Jako też następnej niedzieli odbyły się po raz pierwszy w parafii św. Kazimierza wybory parafialne. Dotychczas bowiem ks. Gnieliński mianował zwykle 2 lub 3 członków „pro forma", a sam
zarządzał parafią, jako udzielny pan na Kazimierzowie. Nowo wybrany komitet parafialny wziął
się gorliwie do pracy. Najpierw zrobił najważniejsze odkrycie, że cały majątek parafialny, jakimś
nadzwyczajnym cudem został przepisany na ks. Gnielińskiego, jako absolutnego właściciela.

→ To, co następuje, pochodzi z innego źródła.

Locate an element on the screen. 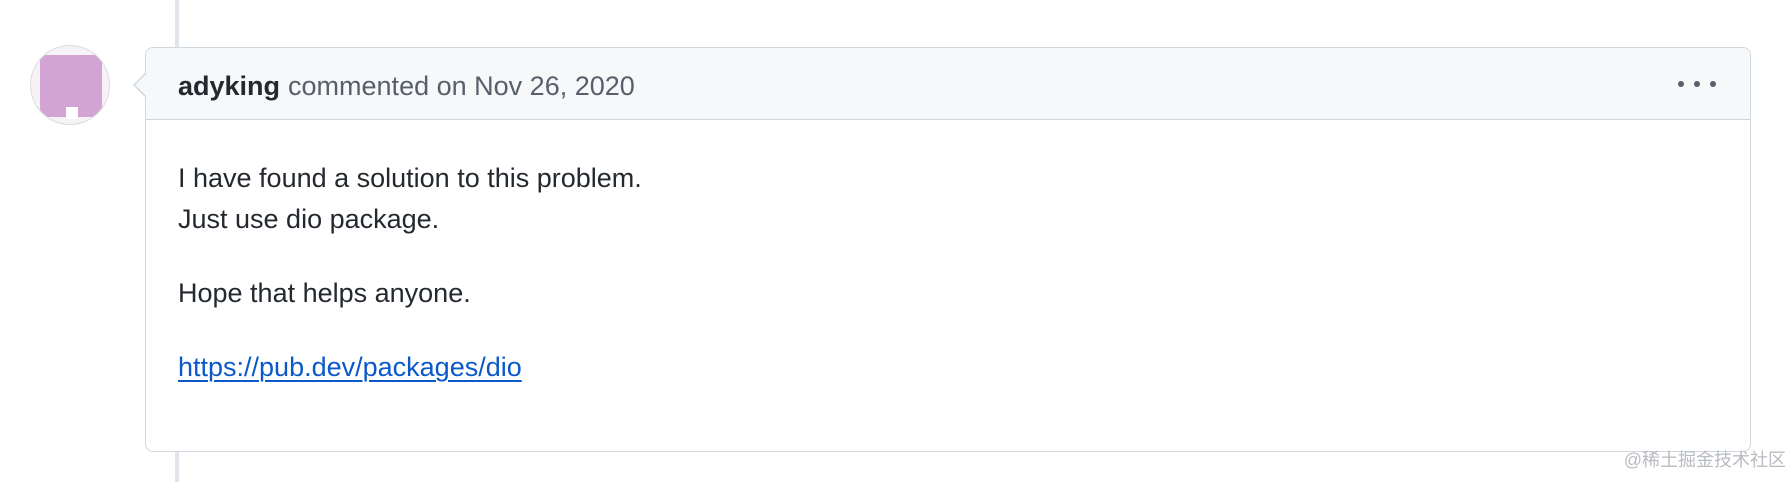  kebab-horizontal-icon is located at coordinates (1697, 84). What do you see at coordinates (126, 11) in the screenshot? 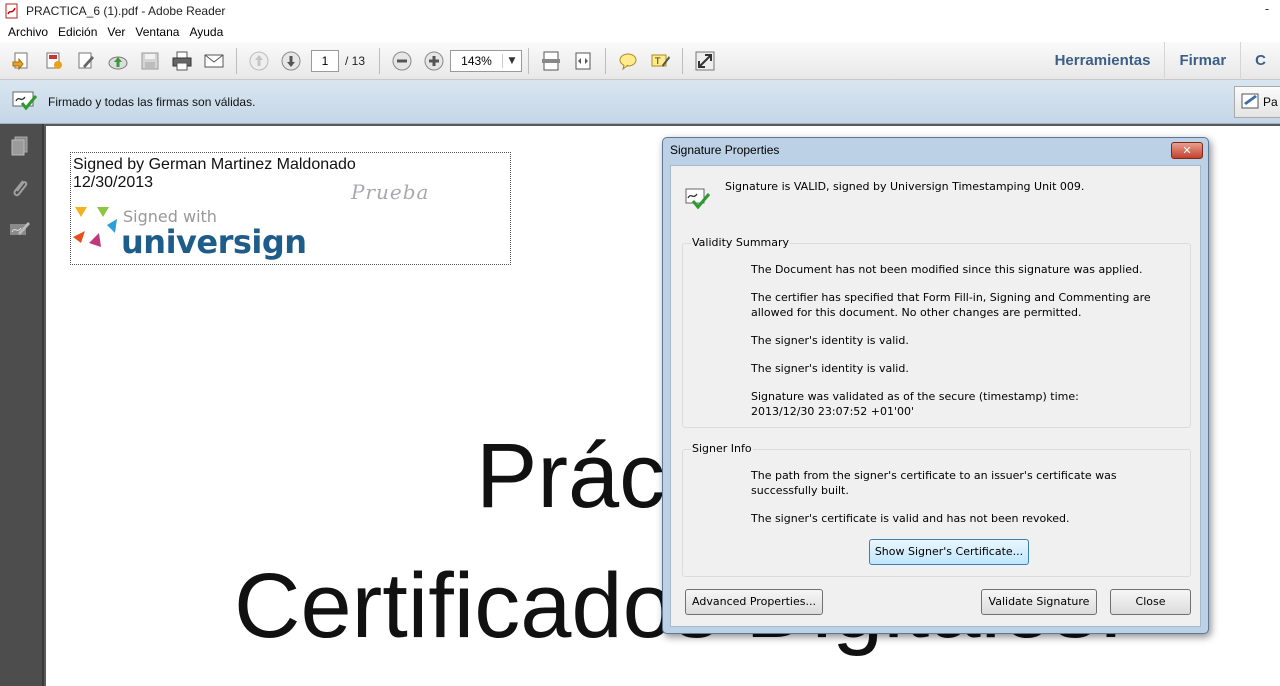
I see `window-title: PRACTICA_6 (1).pdf - Adobe Reader` at bounding box center [126, 11].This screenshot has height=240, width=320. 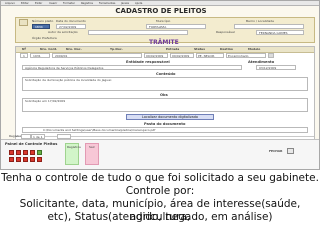 What do you see at coordinates (160, 191) in the screenshot?
I see `caption-line-2: Controle por:` at bounding box center [160, 191].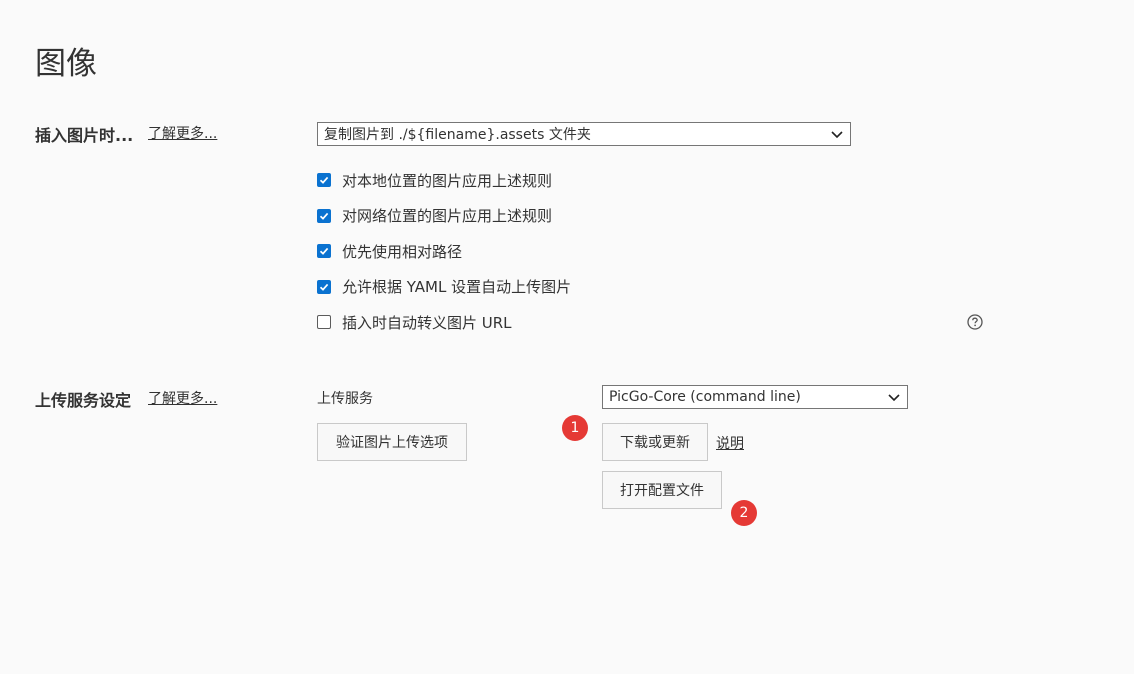  I want to click on insert-action-select-value: 复制图片到 ./${filename}.assets 文件夹, so click(458, 135).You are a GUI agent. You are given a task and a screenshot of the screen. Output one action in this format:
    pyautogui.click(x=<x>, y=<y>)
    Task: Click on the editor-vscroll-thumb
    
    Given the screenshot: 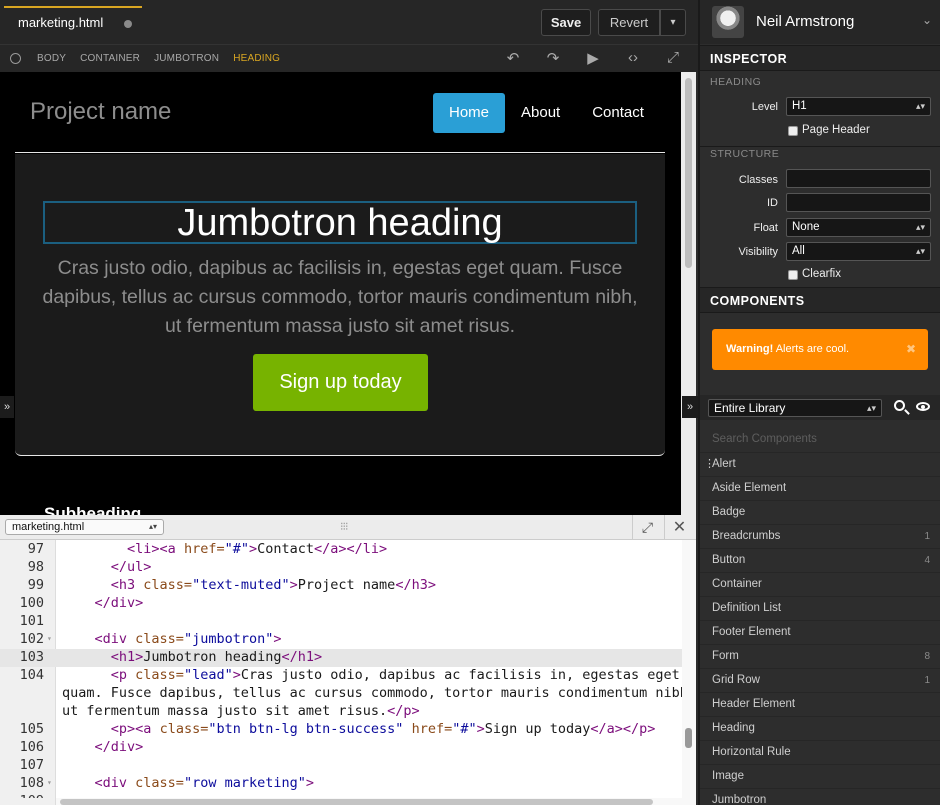 What is the action you would take?
    pyautogui.click(x=688, y=738)
    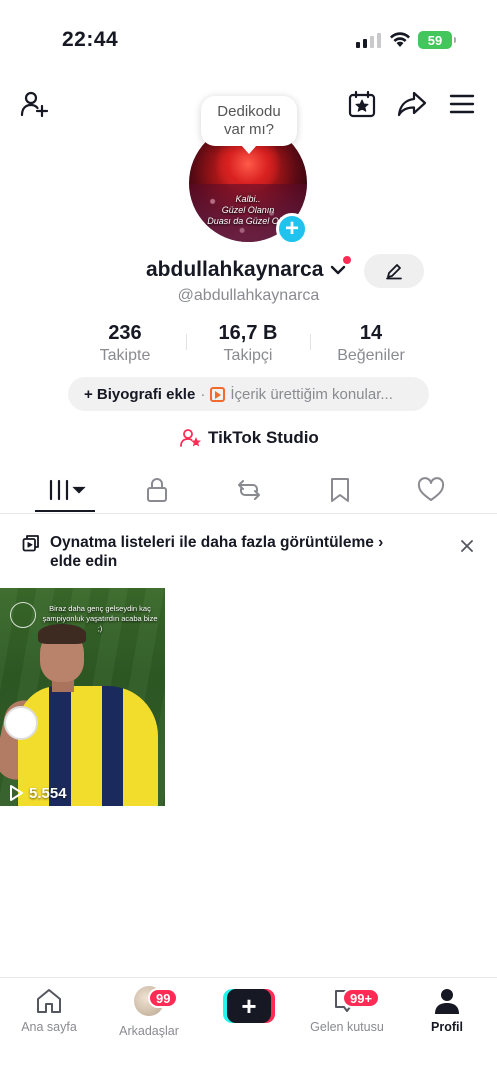  I want to click on create-button: +, so click(249, 1006).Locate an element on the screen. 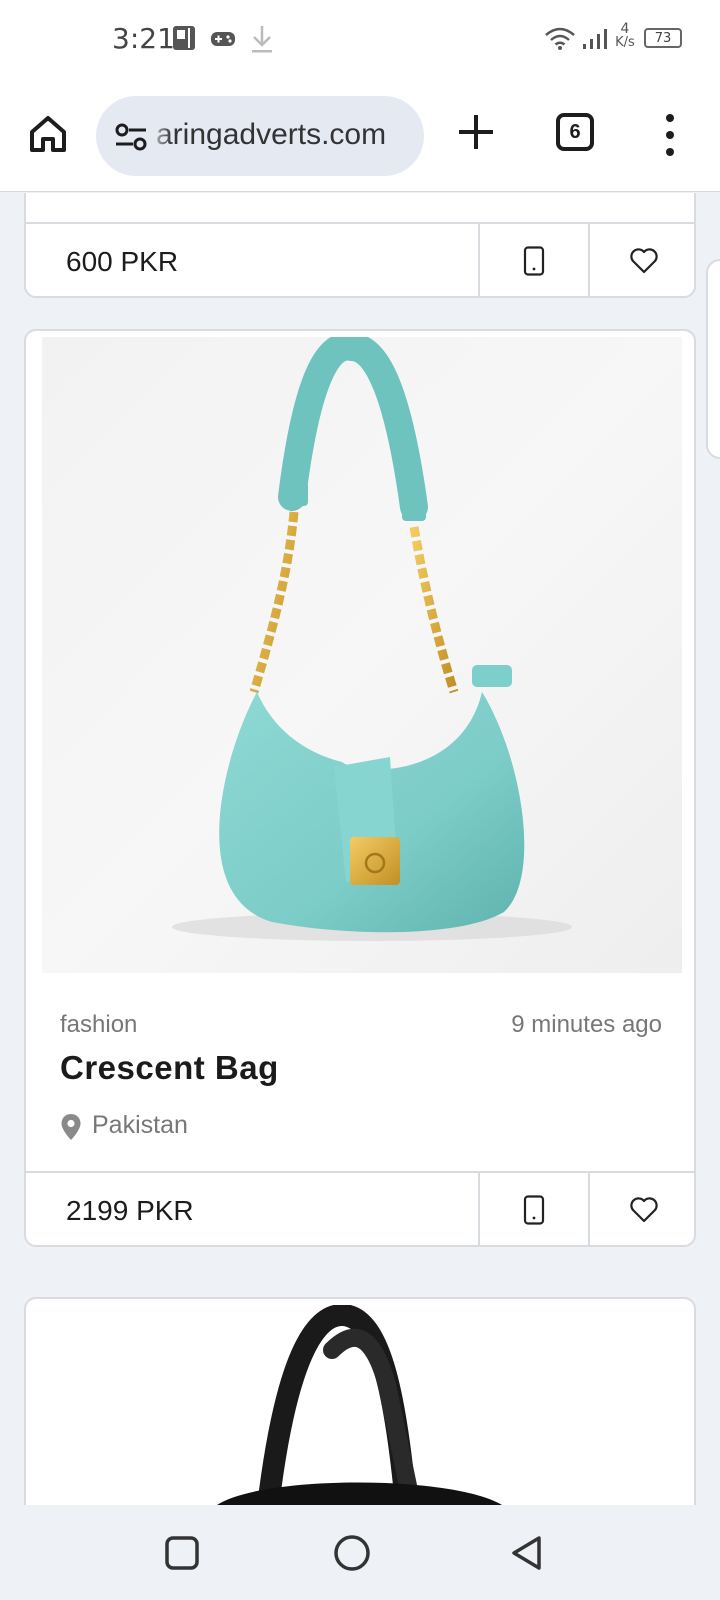  address-bar: aringadverts.com is located at coordinates (260, 136).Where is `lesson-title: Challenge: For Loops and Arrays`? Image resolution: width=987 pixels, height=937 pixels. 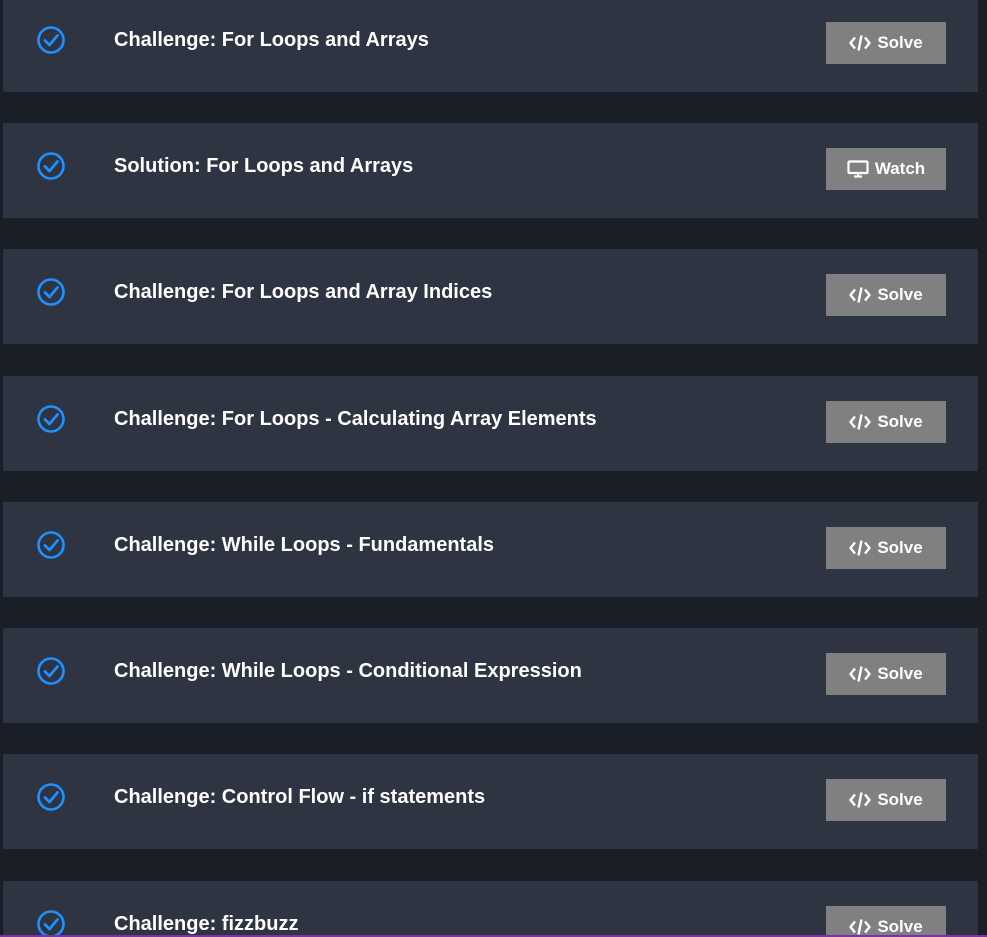 lesson-title: Challenge: For Loops and Arrays is located at coordinates (272, 40).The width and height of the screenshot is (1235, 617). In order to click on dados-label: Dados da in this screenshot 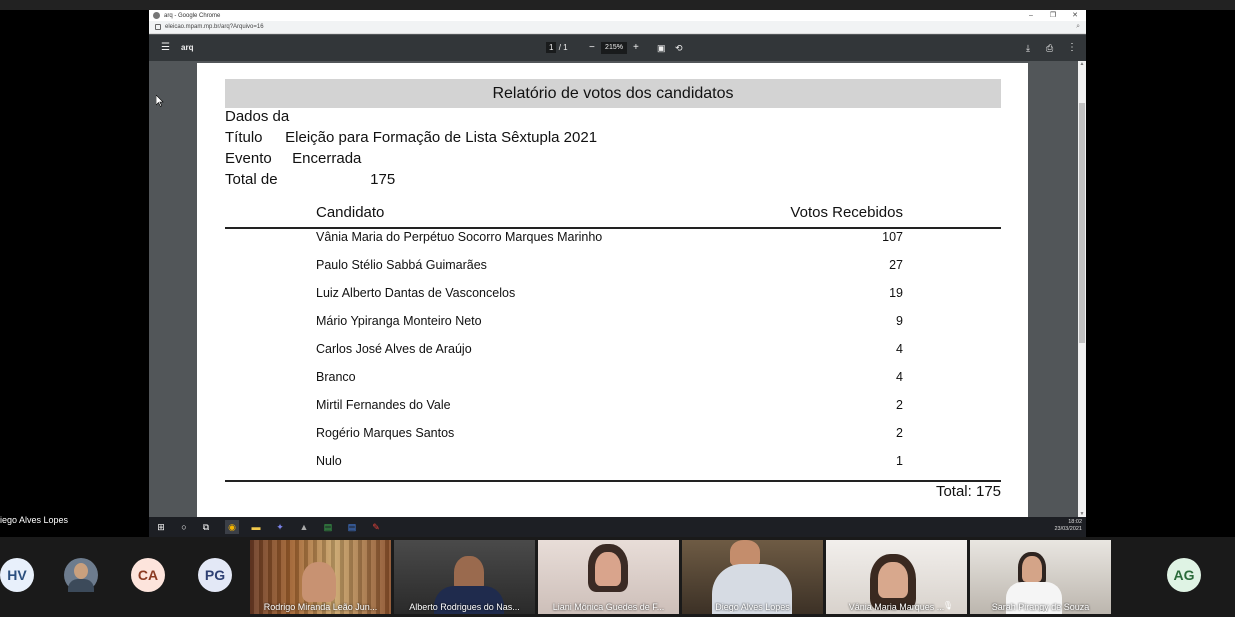, I will do `click(258, 116)`.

Długów hipotecznych znaleziono $11,200, z których niejakiemu Wm. B. Popinowi należało się
$10,000 a pewnemu Niemcowi $1,200, które ks. Gnieliński na dwa dni przed wyjazdem do Europy był zaciągnął.
1
Po zbadaniu książek depozytowych, okazało się, że ks. Gnieliński przyjął na przechowanie
od poszczególnych parafian sumę $35,725, które wraz z nim powędrowały do Europy.
Następcą ks. Gnielińskiego został dzielny i odważny ks. Teofil Pudłowski, który 21 grudnia
1905 szturmem wziął to probostwo.
Po upływie dni paru, ks. Pudłowski, za poręczeniem arcybiskupa, pożyczył z banku Mercantile
Trust Co. $35,725 na 5 procent, i takowymi wypłacił ludziom depozyty złożone u ks. Gnielińskiego.
Ani parafia, ani komitet o tym nie wiedzieli, pomimo, że dług na parafię zaciągnięto. Mr. Papin,
który pożyczył ks. Gnielińskiemu $10,000, sprzedał morgicz Arcybiskupowi. Parafia wniosła do
sądu prośbę o wstrzymanie zamierzonej sprzedaży, na podstawie nieważności hipoteki. Sąd
prośbę parafian uwzględnił, i wstrzymał sprzedaż kościoła do czasu procesu. Asystentem nowego
proboszcza ks. Pudłowskiego był w roku 1906 ks. Stanisław Wiśniewski. W szkole w tymże roku
było 300 dzieci, 5 Sióstr Franciszkanek.
W czasie zamieszek, ni stad ni zowąd trzech niezależnych księży zawitało do St. Louis, Mo.
Jeden z nich, (jakiś Wincenty De Łagan) zyskał wielu zwolenników i począł odprawiać nabożeństwa polskie w episkopalnej katedrze, naturalnie za pozwoleniem episkopalnego biskupa Tootle.
Przybył także zmartwychwstaniec ks. Spetz z Chicago. Arcybiskup pierwotnie chciał ks. Matauszka zrobić proboszczem. Lud chciał ks. Stefana Płazę lub ks. Szymona Zielińskiego. Arcybiskup
narzucił im przemocą ks. Pudłowskiego, który dotychczas tam rządzi „laską żelazną."